Insurance companies to pay for services at public health facilities
MONTEGO BAY, Jamaica (JIS) — Health Minister Horace Dalley says health insurance companies will be required to pay for services delivered to their clients at public health facilities.
He made the announcement at the signing of a Memorandum of Understanding (MoU) for the upgrading of the Alexandria Community Hospital in St Ann, held on the grounds of the facility on Friday.
Dalley said Government has been underwriting the entire cost of health care since 2007 when user fees were removed at hospitals and health centres.
However, he pointed out, it is the health insurance providers that have been benefitting most from the policy, saving millions of dollars in payouts, and not the users for which it was intended.

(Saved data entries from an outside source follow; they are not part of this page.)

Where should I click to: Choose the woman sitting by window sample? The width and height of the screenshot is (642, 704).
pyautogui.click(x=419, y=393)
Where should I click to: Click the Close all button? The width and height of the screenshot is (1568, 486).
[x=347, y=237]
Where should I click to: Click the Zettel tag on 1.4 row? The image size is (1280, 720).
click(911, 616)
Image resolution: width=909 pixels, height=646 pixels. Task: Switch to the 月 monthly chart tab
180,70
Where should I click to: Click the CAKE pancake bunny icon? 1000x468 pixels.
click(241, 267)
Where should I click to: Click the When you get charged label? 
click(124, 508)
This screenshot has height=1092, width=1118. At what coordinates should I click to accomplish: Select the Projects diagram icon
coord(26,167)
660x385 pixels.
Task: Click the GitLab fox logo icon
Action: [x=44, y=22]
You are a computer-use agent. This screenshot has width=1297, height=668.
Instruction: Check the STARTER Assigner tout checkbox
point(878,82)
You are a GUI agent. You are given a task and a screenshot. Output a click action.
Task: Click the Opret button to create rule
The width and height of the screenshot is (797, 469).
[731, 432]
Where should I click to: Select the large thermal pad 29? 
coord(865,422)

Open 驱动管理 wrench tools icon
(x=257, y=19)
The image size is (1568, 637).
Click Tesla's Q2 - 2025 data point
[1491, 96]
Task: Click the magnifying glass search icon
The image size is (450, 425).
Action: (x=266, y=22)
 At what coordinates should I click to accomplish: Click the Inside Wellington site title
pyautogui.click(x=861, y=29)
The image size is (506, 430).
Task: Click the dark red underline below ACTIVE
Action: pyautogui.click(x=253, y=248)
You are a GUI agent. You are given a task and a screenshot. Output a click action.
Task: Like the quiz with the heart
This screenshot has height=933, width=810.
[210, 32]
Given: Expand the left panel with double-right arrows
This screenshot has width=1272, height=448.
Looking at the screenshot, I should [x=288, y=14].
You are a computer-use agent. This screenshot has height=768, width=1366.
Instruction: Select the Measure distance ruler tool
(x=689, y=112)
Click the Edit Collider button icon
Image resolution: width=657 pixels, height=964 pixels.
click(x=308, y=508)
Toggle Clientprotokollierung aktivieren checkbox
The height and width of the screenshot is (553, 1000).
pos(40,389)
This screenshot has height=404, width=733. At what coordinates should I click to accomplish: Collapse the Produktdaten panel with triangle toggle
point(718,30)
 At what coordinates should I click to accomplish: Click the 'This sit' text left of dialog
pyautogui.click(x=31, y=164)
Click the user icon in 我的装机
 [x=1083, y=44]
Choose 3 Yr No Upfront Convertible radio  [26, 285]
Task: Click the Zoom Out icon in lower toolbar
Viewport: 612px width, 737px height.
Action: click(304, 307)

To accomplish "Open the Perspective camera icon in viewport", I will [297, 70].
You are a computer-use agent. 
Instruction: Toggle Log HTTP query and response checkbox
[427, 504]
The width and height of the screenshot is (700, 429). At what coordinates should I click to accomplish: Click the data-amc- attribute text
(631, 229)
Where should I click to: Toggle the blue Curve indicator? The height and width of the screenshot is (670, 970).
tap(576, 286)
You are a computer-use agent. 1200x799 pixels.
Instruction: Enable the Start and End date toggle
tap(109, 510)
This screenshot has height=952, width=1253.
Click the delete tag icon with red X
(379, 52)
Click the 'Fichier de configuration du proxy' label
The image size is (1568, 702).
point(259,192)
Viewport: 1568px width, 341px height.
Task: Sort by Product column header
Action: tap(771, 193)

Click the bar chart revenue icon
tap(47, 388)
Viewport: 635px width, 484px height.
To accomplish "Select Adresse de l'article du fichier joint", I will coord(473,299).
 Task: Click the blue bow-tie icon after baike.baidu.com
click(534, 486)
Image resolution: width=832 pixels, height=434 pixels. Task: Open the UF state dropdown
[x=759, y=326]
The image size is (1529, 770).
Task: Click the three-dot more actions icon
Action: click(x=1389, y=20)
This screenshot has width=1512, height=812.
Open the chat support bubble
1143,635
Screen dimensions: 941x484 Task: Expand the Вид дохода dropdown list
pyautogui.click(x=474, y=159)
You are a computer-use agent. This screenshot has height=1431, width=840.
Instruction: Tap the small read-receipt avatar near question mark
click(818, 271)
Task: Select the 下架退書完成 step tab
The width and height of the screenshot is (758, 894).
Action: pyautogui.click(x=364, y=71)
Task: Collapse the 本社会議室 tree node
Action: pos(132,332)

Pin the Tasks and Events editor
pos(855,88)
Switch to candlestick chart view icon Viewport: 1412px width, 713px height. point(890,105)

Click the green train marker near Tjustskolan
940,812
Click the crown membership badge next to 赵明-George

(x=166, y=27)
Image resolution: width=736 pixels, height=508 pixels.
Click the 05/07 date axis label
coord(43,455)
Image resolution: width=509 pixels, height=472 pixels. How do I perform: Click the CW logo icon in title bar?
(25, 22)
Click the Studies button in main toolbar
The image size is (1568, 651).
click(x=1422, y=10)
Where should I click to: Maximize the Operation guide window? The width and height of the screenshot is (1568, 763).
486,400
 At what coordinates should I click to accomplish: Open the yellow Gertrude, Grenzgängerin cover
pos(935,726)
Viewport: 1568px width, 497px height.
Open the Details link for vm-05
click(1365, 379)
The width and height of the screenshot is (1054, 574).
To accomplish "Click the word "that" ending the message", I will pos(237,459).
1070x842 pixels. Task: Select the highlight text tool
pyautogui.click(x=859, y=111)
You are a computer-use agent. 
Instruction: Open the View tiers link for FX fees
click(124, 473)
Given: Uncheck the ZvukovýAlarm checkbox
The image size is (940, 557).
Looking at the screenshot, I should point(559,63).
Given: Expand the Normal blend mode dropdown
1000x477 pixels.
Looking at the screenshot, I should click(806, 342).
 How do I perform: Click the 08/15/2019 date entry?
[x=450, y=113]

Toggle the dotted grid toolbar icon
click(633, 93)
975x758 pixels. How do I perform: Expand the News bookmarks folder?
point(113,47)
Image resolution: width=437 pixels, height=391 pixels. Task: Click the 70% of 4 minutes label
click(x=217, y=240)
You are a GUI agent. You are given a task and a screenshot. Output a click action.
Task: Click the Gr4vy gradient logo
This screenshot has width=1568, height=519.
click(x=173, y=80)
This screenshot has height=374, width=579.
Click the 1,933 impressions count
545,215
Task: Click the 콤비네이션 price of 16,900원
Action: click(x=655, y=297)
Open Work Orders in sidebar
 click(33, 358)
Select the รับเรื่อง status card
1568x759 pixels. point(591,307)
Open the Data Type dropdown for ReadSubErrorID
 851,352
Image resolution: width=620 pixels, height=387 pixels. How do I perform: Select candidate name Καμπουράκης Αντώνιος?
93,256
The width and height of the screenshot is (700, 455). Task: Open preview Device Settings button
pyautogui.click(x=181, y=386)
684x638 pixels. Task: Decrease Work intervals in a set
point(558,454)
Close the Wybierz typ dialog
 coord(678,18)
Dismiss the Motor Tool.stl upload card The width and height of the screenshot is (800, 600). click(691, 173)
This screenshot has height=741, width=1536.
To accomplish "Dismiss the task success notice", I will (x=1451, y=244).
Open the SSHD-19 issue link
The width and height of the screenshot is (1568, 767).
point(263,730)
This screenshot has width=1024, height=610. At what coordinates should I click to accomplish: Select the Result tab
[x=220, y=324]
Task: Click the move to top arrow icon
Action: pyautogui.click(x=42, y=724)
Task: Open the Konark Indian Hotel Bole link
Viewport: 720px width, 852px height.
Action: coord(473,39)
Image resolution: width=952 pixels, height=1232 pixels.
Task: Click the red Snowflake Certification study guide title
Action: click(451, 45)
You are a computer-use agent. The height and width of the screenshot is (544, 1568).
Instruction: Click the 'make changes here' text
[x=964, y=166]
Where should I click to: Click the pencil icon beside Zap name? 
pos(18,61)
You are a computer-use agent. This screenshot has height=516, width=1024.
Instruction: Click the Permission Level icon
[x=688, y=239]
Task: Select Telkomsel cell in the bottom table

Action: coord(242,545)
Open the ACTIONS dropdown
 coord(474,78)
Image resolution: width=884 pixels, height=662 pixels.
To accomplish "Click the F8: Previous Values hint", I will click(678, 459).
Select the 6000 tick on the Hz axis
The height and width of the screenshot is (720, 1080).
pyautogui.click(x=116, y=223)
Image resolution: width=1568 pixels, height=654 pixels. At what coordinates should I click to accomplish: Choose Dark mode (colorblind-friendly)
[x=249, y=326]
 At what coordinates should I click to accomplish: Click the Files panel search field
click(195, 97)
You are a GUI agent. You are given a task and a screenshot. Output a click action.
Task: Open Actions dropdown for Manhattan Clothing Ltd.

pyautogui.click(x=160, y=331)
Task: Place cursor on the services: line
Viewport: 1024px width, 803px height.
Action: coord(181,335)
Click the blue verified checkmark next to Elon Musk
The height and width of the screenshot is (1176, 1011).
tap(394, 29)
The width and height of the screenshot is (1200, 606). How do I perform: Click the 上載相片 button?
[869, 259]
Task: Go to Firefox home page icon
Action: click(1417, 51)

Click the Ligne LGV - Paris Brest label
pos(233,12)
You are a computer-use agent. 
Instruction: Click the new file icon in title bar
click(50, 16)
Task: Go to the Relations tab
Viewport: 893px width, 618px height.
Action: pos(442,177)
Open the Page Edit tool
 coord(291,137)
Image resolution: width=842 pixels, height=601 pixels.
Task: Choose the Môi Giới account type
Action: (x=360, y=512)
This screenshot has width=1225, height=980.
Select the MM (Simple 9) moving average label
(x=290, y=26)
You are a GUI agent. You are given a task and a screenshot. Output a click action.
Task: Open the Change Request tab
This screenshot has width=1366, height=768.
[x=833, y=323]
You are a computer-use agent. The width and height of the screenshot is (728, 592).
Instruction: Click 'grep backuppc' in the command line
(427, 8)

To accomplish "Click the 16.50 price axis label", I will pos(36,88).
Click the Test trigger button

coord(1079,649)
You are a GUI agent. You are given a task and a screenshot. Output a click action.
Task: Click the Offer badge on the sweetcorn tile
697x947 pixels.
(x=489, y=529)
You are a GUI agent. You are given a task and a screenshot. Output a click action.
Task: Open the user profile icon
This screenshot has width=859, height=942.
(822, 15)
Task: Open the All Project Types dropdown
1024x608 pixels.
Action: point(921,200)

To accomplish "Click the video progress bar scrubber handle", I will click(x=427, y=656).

“We are subsidising the (health) insurance companies; well that (has to stop). When you come to the (public) health facility, you are going to be asked, ‘do you have a health card.’ If you have health insurance… the health insurance company will have to pay their portion. Not from your pocket, we are not going to take your portion, we are going to take the insurance company portion to help the facility,” he explained.
“I am sure that no Jamaican will be against that…if Jamaicans know that they can get good service …they will pay …for the service…but we are going to start first with the insurance companies, the health minister said.
The MoU, which was signed with the Mind Body and Soul (MBS) Health Ministry and the Patel Foundation for Global Initiatives, is for the phase one upgrading of the Alexandria Hospital, which will include the establishment of state-of-the-art dental and pharmacy facilities at a cost of some US$250,000.